ECCV’s All One Together campaign seeks to highlight connections between Victorians regardless of where we come from and what we look like, support community conversations, and celebrate the actions that are contributing to address racism and effectively building an inclusive society for all.

To mark the launch and to celebrate International Human Rights Day (10 December) in 2019, we hosted a panel conversation with eminent human rights lawyers and activists, who discussed how racism is still a challenge in our communities, and suggested actions we can all take, as citizens and organisations, to ensure that we thrive together:

The panel was moderated by award-winning journalist and filmmaker Santilla Chingaipe.

Santilla is an award-winning journalist and filmmaker based in Melbourne. Her work explores contemporary migration, cultural identities and politics, and she is a member of the federal government’s advisory group in Australia-Africa relations. Santilla curated Australia’s first all-day, anti-racism festival, Not Racist, But…, and her film credits include the landmark SBS documentary, Date My Race. Her latest documentary series Third Culture Kids is currently streaming on ABC iView and she reports regularly for The Saturday Paper.

The panellists include:

Alan Dewis, Associate Director, Aboriginal Services, Victoria Legal Aid

Alan commenced at Victoria Legal Aid as Associate Director, Aboriginal Service in November 2018. He is a proud Malu Ki ai and Samsep man from the Torres Strait who is a lawyer with over 20 years’ experience in the justice system, in a variety of roles including policy design and delivery, community engagement, legal advocacy and policing.

Prior to his appointment at Victoria Legal Aid, Alan was the Manager of Aboriginal Policy and Engagement at Family Safety Victoria where he led the development of the Dhelk Dja: Aboriginal 10 Year Family Violence Agreement, an Aboriginal-led strategy built on the foundation of Aboriginal self-determination that is designed to ensure Aboriginal families and communities are strong, safe, thriving and living free from family violence.

Barry Berih, public speaker and Founder – Young Australian People

Born in Australia to Eritrean parents, Barry is a community leader passionate about getting to know young people and inspiring them to realise their dreams.
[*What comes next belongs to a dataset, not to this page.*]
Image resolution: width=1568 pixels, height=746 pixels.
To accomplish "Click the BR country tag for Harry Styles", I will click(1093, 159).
He does this by collaborating with organisations such as the Centre for Multicultural Youth, Co-Health, YMCA and Kensington Legal Centre. He has also started an organisation called Young Australian People that engages young people from refugee and asylum seeker backgrounds in leadership and development programs and prepares them for employment by providing training, internships, mentoring and volunteering opportunities. Living with mild cerebral palsy, Barry is keen to share his experience of growing up, dealing with adversity and the value in building good relationships with family and community. He was recently awarded the 2019 Award for Meritorious Service to the Community by the Victorian Multicultural Commission.

Diana Sayed, human rights lawyer and CEO of the Australian Muslim Women’s Centre for Human Rights

Diana Sayed is a campaigner and international human rights lawyer. Prior to joining Fair Agenda, she was a senior crisis response campaigner at Amnesty International Australia where she worked on issues pertaining to war crimes in Syria, civilian casualties in Iraq, women’s rights in Afghanistan, and genocide in Myanmar against the Rohingya Muslim minority community. She is passionate about taking an intersectional approach to gender equality.
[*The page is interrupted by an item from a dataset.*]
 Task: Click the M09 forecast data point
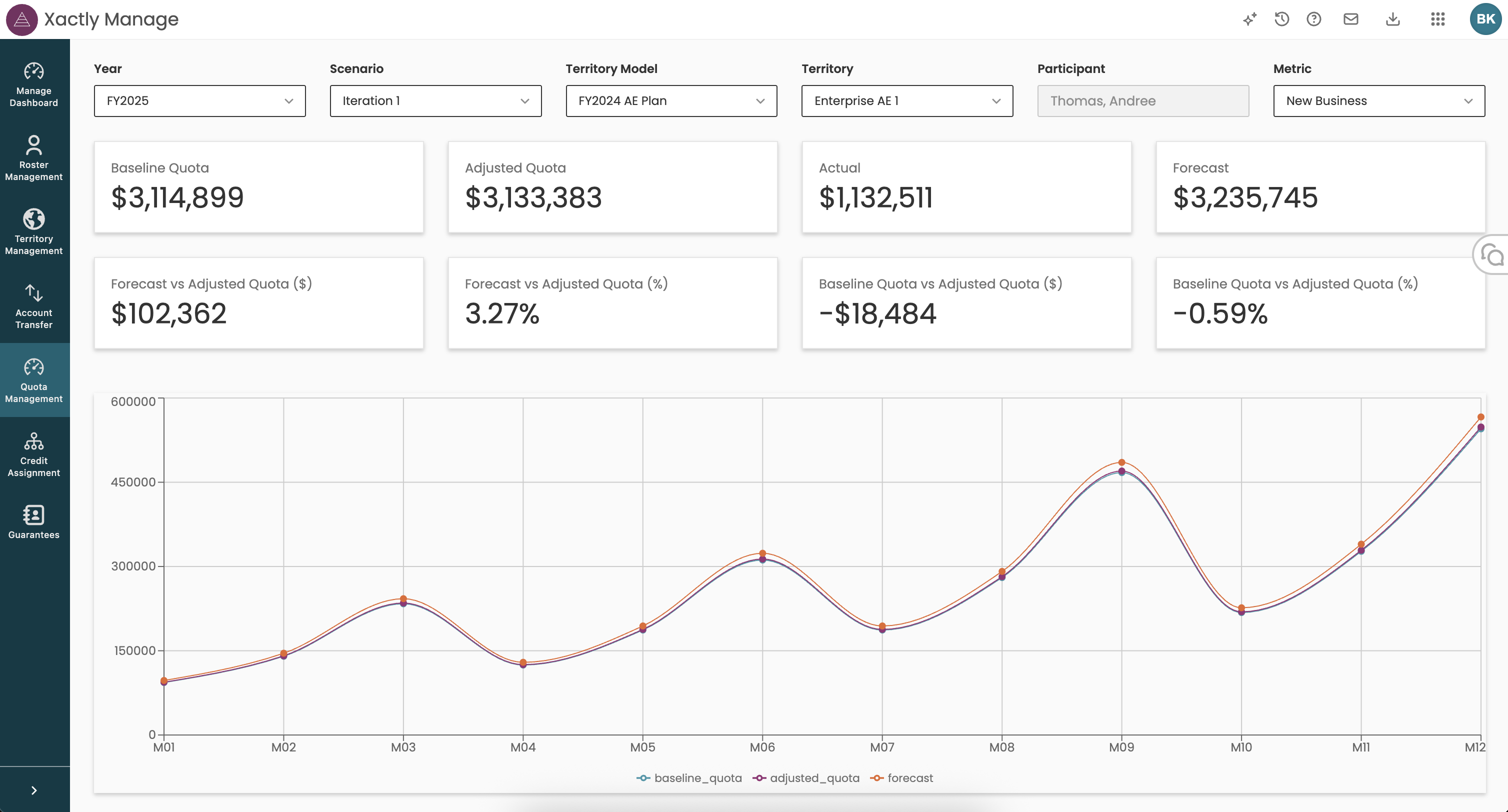click(x=1122, y=462)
Diana has worked as an advocate, campaigner and disruptor defending human rights activists and their rights and freedoms in the face of oppressive government and state practices for over 10 years. An Afghan-Australian woman from refugee migrant parents, Diana has the lived experience of visible minorities in Australia and advocates for space to have all voices heard and to have a platform to speak equally and freely.

Jennifer Huppert, President of the Jewish Community Council of Victoria and VEOHRC’s Board member

Jennifer has been President of the Jewish Community Council of Victoria (JCCV) since November 2014, having first joined the JCCV executive in November 2011. Jennifer is also a member of the Board of the Victorian Equal Opportunity and Human Rights Commission. Previously, Jennifer has served on the boards of a number of not for profit organisations, including National Council of Jewish Women of Australia Ltd, the B’nei B’rith Anti-Defamation Commission, The Jewish Taskforce Against Family Violence and Youth Connect.

From February 2009 to November 2014 Jennifer was a member of the Legislative Council of the Parliament of Victoria representing the Southern Metropolitan Region, and prior to that was a director of the Emergency Services State Superannuation Fund.

Jennifer is a lawyer with nearly 30 years’ experience, practising largely in the area of commercial property, and is currently a special counsel at KHQ Lawyers.